═════ DATA PROVIDED ═════
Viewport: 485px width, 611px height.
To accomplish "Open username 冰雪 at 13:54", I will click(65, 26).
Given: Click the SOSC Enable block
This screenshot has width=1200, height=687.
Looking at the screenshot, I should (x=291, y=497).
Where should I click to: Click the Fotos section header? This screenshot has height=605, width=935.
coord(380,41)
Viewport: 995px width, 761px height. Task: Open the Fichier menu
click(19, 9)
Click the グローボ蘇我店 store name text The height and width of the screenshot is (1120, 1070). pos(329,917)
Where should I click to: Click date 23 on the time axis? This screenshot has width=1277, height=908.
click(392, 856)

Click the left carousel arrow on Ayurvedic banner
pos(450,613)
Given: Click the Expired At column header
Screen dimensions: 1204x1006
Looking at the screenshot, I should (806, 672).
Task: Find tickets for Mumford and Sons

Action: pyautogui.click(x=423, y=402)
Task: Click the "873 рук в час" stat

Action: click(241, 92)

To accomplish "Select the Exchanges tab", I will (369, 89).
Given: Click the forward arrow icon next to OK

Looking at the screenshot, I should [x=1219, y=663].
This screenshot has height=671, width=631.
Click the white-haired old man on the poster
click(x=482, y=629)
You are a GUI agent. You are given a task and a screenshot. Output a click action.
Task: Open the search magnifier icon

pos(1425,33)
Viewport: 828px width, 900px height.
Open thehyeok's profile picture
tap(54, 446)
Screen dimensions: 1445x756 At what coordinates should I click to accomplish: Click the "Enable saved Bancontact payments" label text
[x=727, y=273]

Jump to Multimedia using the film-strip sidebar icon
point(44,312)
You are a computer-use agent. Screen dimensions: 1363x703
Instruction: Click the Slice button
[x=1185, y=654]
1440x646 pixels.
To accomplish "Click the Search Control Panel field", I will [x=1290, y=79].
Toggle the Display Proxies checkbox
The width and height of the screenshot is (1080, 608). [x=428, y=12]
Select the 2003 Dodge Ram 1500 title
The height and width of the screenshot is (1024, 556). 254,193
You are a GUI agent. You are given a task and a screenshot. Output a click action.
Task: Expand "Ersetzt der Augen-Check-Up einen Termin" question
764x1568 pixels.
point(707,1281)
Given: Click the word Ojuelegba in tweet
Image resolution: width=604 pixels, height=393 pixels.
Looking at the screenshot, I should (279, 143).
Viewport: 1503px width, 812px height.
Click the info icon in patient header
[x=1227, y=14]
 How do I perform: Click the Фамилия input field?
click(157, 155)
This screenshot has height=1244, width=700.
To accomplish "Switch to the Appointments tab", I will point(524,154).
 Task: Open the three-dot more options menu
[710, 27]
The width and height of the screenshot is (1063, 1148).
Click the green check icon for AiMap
═════
- ASSIGNMENT: Say each line again exactly as it appears above.

- EXERCISE ANSWER:
Viewport: 485px width, 611px height.
To accomplish "Open username 冰雪 at 13:54", I will click(65, 26).
Given: Click the SOSC Enable block
This screenshot has width=1200, height=687.
Looking at the screenshot, I should (x=291, y=497).
Where should I click to: Click the Fotos section header? This screenshot has height=605, width=935.
coord(380,41)
Viewport: 995px width, 761px height. Task: Open the Fichier menu
click(19, 9)
Click the グローボ蘇我店 store name text The height and width of the screenshot is (1120, 1070). pos(329,917)
Where should I click to: Click date 23 on the time axis? This screenshot has width=1277, height=908.
click(392, 856)

Click the left carousel arrow on Ayurvedic banner
pos(450,613)
Given: Click the Expired At column header
Screen dimensions: 1204x1006
Looking at the screenshot, I should (806, 672).
Task: Find tickets for Mumford and Sons

Action: pyautogui.click(x=423, y=402)
Task: Click the "873 рук в час" stat

Action: click(241, 92)

To accomplish "Select the Exchanges tab", I will (369, 89).
Given: Click the forward arrow icon next to OK

Looking at the screenshot, I should [x=1219, y=663].
This screenshot has height=671, width=631.
Click the white-haired old man on the poster
click(x=482, y=629)
You are a GUI agent. You are given a task and a screenshot. Output a click action.
Task: Open the search magnifier icon

pos(1425,33)
Viewport: 828px width, 900px height.
Open thehyeok's profile picture
tap(54, 446)
Screen dimensions: 1445x756 At what coordinates should I click to accomplish: Click the "Enable saved Bancontact payments" label text
[x=727, y=273]

Jump to Multimedia using the film-strip sidebar icon
point(44,312)
You are a computer-use agent. Screen dimensions: 1363x703
Instruction: Click the Slice button
[x=1185, y=654]
1440x646 pixels.
To accomplish "Click the Search Control Panel field", I will [x=1290, y=79].
Toggle the Display Proxies checkbox
The width and height of the screenshot is (1080, 608). [x=428, y=12]
Select the 2003 Dodge Ram 1500 title
The height and width of the screenshot is (1024, 556). 254,193
You are a GUI agent. You are given a task and a screenshot. Output a click action.
Task: Expand "Ersetzt der Augen-Check-Up einen Termin" question
764x1568 pixels.
point(707,1281)
Given: Click the word Ojuelegba in tweet
Image resolution: width=604 pixels, height=393 pixels.
Looking at the screenshot, I should (279, 143).
Viewport: 1503px width, 812px height.
Click the info icon in patient header
[x=1227, y=14]
 How do I perform: Click the Фамилия input field?
click(157, 155)
This screenshot has height=1244, width=700.
To accomplish "Switch to the Appointments tab", I will point(524,154).
 Task: Open the three-dot more options menu
[710, 27]
The width and height of the screenshot is (1063, 1148).
Click the green check icon for AiMap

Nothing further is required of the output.